Face aux manifestants qui cherchaient à atteindre l’aéroport de la capitale économique de la Côte d’Ivoire, les forces françaises ont engagé des hélicoptères qui ont procédé à des tirs. Vers 04h00, la foule a commencé à regagner ses quartiers, tout en profitant du reflux progressif pour piller des maisons d’Européens, selon des témoins cités par l’afp.

La situation s’est enflammée au cours des derniers jours en Côte d’Ivoire. Le dispositif militaires français, baptisé "Licorne", a riposté samedi à un bombardement gouvernemental de son cantonnement à Bouaké (centre), qui a fait neuf morts et une trentaine de blessés dans les rangs militaires français. Un civil américain figure également parmi les victimes.
L’ONU condamne les frappes françaises
Réuni en urgence à New York, le Conseil de sécurité de l’ONU a adopté samedi soir une déclaration condamnant l’attaque des forces françaises. Il a "exigé de l’ensemble des parties ivoiriennes la cessation immédiate de toutes les opérations militaires et le respect complet du cessez-le-feu".

Paris, qui dispose de 4000 hommes en Côte d’Ivoire aux côtés d’une force de l’ONU de plus de 6000 hommes, a annoncé l’envoi de 300 hommes supplémentaires pour assurer la sécurité de ses ressortissants, alors que les violences antifrançaises se multiplient, notamment à Abidjan.

UPDATE ATS, le 7 novembre 2004 à 10:31

Le président de l’Assemblée nationale ivoirienne, Mamadou Koulibaly, a affirmé dans la matinée qu’une "trentaine" d’Ivoiriens avaient été tués par l’armée française. Une centaine de personnes ont été blessées, a-t-il ajouté.

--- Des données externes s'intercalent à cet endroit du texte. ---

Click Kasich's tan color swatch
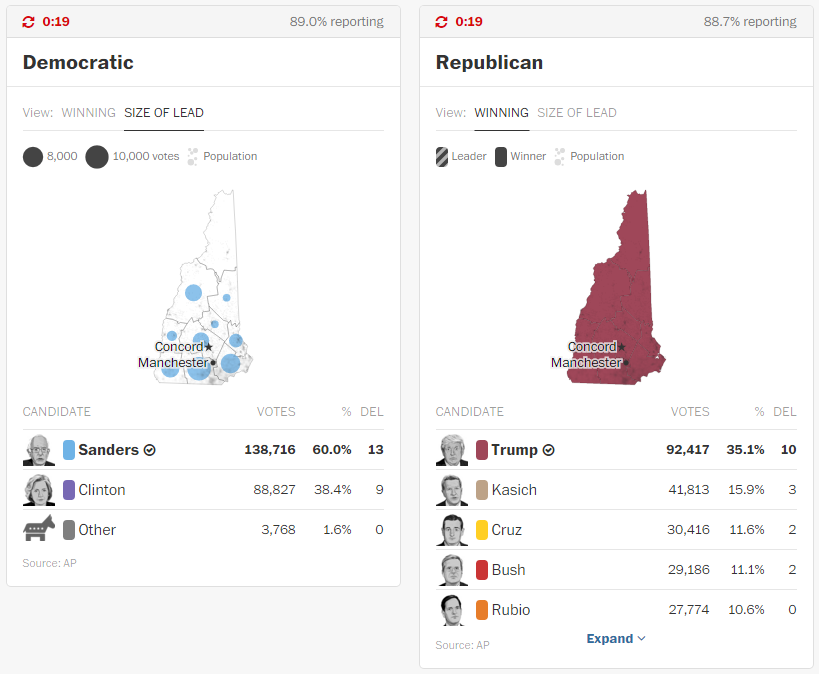Image resolution: width=819 pixels, height=674 pixels. [481, 490]
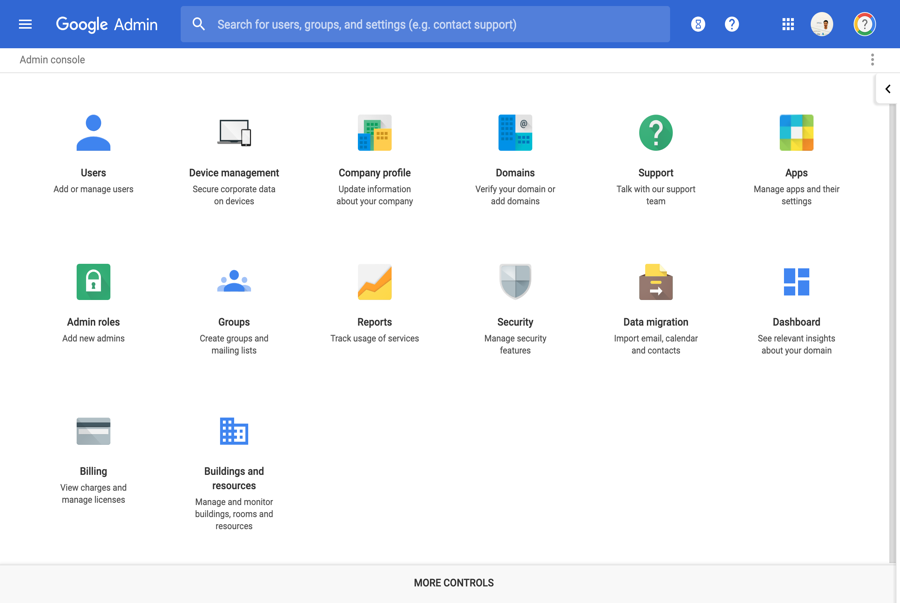Screen dimensions: 900x603
Task: Expand the collapsed side panel chevron
Action: pos(887,89)

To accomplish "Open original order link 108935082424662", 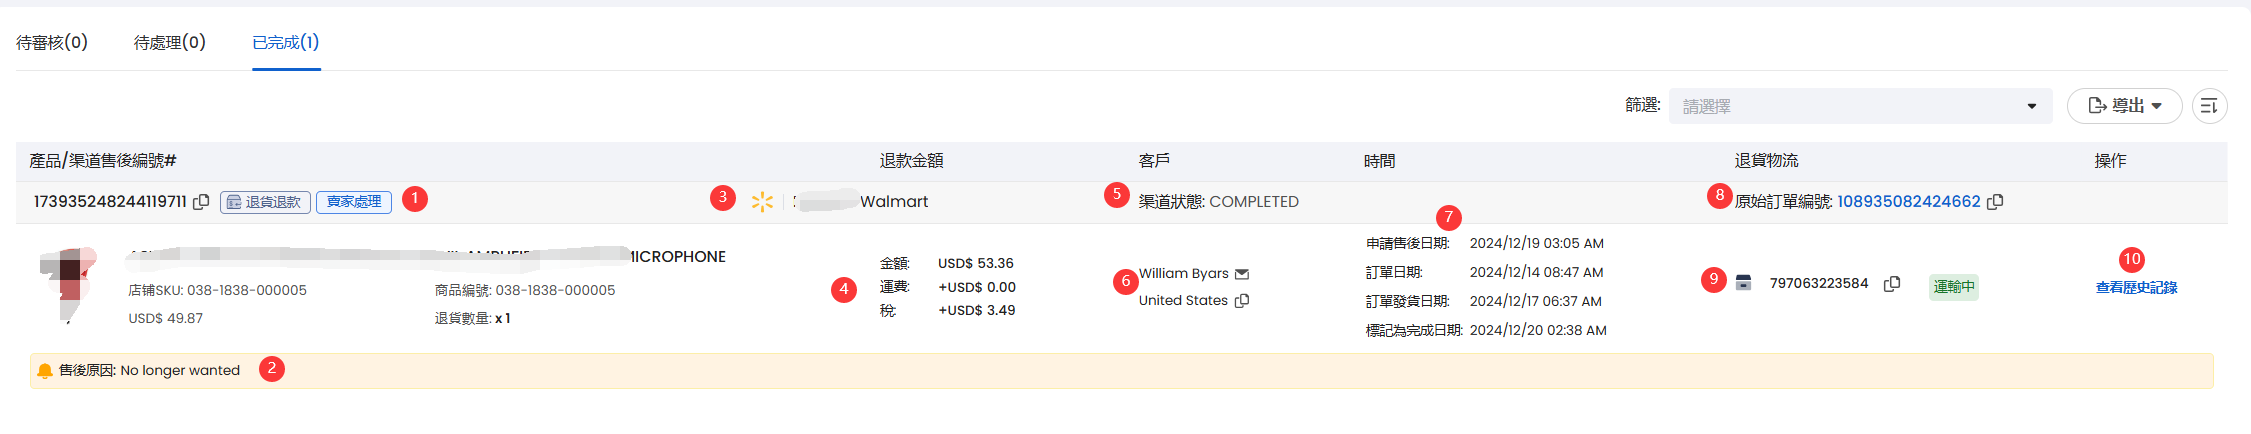I will point(1909,202).
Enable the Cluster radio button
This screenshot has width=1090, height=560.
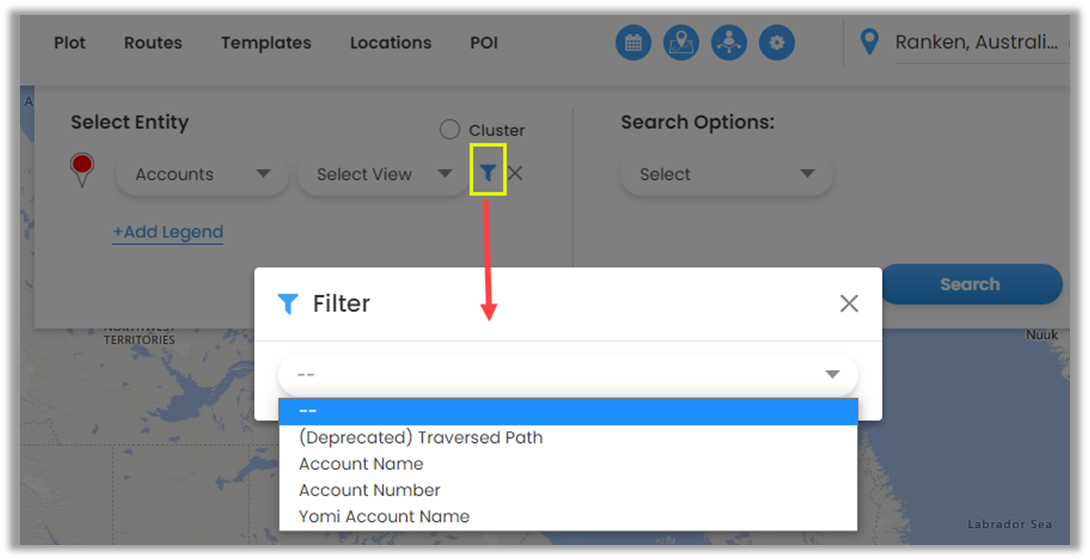tap(450, 130)
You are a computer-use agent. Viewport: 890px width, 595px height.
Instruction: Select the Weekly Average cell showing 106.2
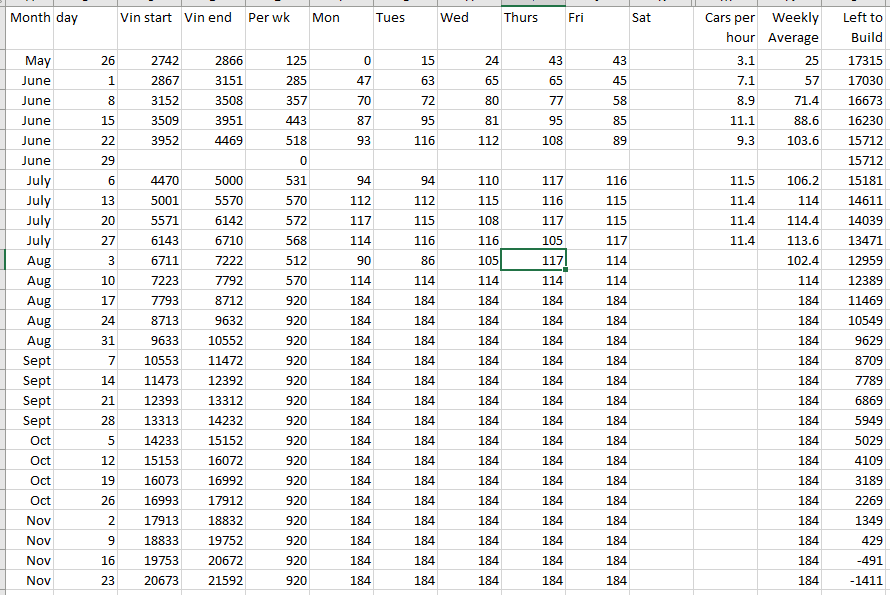click(x=790, y=181)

"La situation à Abidjan et Yamoussoukro, c’est plus d’une trentaine de morts occasionnés par l’armée française avec plus d’une centaines de blessés, des gens aux mains nues pour payer le prix du sang des neuf soldats français tués", a déclaré M. Koulibaly. Il s’exprimait sur les ondes de France Inter.

Neuf soldats français ont été tués samedi et une trentaine blessés à Bouaké (centre de la Côte d’Ivoire) par un bombardement des forces armées ivoiriennes.

Des renforts français sont attendus en Côte d’Ivoire après une nuit de violence où l’armée française a contenu des milliers de manifestants qui cherchaient, dimanche à l’aube, à "reprendre" l’aéroport d’Abidjan, contrôlé par les militaires français.